Sabtu, 05 November 2011

Bersama kembali ke kultur ilmiah

Science is an ever-changing field. As new thing discovered, we see the world better

Bahwa mahasiswa adalah iron stock bukanlah suatu hal yang perlu diragukan. Kita sering menganggap bahwa mahasiswa dengan kehidupan kampusnya yang ternyata tidak sesederhana yang dibayangkan, merupakan miniatur dari sebuah negara. Anda bisa membayangkan bahwa sistem keorganisasian, sistem hirearkinya,-walaupun tidak persis sama- mirip dengan sistem kenegaraan, dengan segala lembaga eksekutif, legislatif, dan yudikatif yang ada di dalamnya. Di satu sisi, aspek keilmiahan (hard competence) pun terus berkembang, walau harus merangkak pelan. Dari tahun ke tahun, sepanjang 4 tahun berkecimpung di dunia kampus FMIPA UI, saya melihat pergerakan maju.

Dari pergerakan
"Hidup Mahasiswa !!!"
"Hidup Rakyat Indonesia!!"

Yel itu adalah slogan khas pergerakan sosial-politik mahasiswa. Idealisme tinggi dengan semangat menggebu untuk memperbaiki bangsa. Aksi adalah hal yang wajar di universitas ini, bagaimana tidak, sebagai satu-satunya kampus besar yang dekat dengan ibu kota, begitu besar arus pergerakan sosial-politik yang mengalir bersama kehidupan organisasi kampus. Di klimaks tahun 1998, kondisi itu begitu menyelimuti dunia mahasiswa, aksi, demonstrasi, tuntutan-tuntutan perbaikan di sana-sini.

Olehnya reformasi bergulir, merubah peta kekuatan dan kekuasaan. Sekali lagi, eksistensi mahasiswa tidak bisa diabaikan.

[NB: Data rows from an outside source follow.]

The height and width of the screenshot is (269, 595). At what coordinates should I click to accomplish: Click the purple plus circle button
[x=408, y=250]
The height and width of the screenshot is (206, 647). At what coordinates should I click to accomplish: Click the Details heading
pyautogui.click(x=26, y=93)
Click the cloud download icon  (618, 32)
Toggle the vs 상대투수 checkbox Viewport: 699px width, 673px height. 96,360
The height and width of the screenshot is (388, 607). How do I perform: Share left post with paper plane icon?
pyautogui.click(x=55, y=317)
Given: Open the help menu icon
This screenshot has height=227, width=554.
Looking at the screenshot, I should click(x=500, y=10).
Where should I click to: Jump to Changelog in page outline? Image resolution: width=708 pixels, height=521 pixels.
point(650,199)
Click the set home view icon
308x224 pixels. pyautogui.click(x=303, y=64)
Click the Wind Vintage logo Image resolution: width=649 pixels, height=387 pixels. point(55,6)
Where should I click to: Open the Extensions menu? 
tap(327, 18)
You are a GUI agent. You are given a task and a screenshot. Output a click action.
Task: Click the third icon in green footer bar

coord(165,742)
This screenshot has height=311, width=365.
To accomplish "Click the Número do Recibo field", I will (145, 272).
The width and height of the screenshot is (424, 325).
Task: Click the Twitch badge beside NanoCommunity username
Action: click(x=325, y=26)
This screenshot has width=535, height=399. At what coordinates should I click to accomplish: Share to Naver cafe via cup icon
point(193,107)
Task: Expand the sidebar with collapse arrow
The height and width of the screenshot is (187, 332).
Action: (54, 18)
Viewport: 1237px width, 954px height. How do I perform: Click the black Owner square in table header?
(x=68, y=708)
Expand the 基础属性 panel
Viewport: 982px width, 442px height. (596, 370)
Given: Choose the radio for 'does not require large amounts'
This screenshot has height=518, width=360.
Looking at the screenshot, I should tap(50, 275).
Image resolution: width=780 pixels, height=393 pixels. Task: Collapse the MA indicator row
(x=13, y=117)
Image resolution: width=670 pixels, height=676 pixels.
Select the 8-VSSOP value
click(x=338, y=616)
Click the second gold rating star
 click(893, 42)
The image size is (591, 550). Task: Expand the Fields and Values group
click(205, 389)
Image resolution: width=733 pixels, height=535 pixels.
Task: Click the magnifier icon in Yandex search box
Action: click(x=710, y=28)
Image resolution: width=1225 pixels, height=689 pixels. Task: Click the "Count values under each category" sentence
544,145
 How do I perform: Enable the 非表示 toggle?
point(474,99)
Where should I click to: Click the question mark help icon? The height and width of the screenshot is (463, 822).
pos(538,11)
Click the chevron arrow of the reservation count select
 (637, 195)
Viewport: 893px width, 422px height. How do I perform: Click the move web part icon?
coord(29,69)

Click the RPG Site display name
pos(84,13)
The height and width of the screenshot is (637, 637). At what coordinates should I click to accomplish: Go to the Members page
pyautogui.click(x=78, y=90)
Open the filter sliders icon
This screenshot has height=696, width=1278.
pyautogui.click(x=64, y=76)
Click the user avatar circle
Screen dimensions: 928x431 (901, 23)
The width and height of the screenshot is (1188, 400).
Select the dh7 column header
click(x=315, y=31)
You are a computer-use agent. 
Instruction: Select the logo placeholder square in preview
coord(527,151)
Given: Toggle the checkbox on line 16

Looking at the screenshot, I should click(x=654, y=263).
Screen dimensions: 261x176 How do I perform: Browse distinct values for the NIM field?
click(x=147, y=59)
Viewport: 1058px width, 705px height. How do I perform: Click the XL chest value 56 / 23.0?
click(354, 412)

Mahasiswa adalah pihak yang unik, kualitas intelektualitas mereka selalu membuat para tetua mengangguk takjub, idealisme mereka yang demikian besar menjadi kontrol moral bagi pribadi dan komunitas masyarakatnya.

It's changing
Secara kasat mata, saya melihat gradasi perubahan cara mahasiswa menunjukkan idealismenya, memperbaiki ibu pertiwi. 'Turun ke jalan', meski tetap menjadi metode yang ampuh untuk menyampaikan suara-suara nurani, sudah mulai tidak menjadi primadona; atau paling tidak, 'jalan' yang dimaksud sudah mulai berpindah. 'Jalan-jalan'nya menjadi bentuk real turun tangan langsung memperbaiki bangsa, tidak melulu mengandalkan semangat menggebu, namun juga kesadaran untuk men-down to earth-kan hard competence. Bahwa segala yang mahasiswa dapat dibangku perkuliahan bukanlah permata di menara gading, hal tersebut sudah seharusnya menjadi mata air yang memberikan kesegaran di sekitarnya. Bahwa mahasiswa, terlepas bagaimana dia menjalankan kehidupan kampusnya, haruslah bertanggung jawab atas kompetensi yang dimilikinya (atau yang seharusnya dimilikinya) kepada masyarakat, atau minimal orang-orang yang berinvestasi kepadanya.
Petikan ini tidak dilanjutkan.